La grippe aviaire progresse en Australie avec de nouveaux cas signalés sur l’île Kangourou

Pendant des années, l’Australie est restée le seul territoire épargné par la variante H5 de la grippe aviaire, responsable de graves maladies et d’importants taux de mortalité chez les oiseaux d’élevage et les oiseaux sauvages à travers le monde.

Le premier cas détecté en Australie a été confirmé en juin chez un oiseau marin migrateur.

Mercredi, quatre cas suspects de grippe aviaire ont été signalés sur l’île Kangourou, une destination touristique très prisée de l’État d’Australie-Méridionale, qui abrite également l’une des plus importantes colonies d’otaries du pays.

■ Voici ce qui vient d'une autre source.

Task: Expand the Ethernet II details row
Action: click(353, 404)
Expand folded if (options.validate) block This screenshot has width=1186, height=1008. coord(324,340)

La ministre des Industries primaires d’Australie-Méridionale, Clare Scriven, a annoncé la fermeture des plages de l’île aux visiteurs afin de protéger ces animaux.

Elle a également indiqué que les autorités attendaient encore la confirmation de onze cas de grippe aviaire supplémentaires dans l’ensemble de l’Australie-Méridionale.

Le laboratoire national des sciences a confirmé cette semaine sept nouveaux cas chez des sternes huppées en Australie-Méridionale, portant à 27 le nombre total de cas recensés.

Près de la moitié des espèces d’oiseaux sauvages d’Australie et 83 % de ses espèces de mammifères sont endémiques de ce vaste territoire.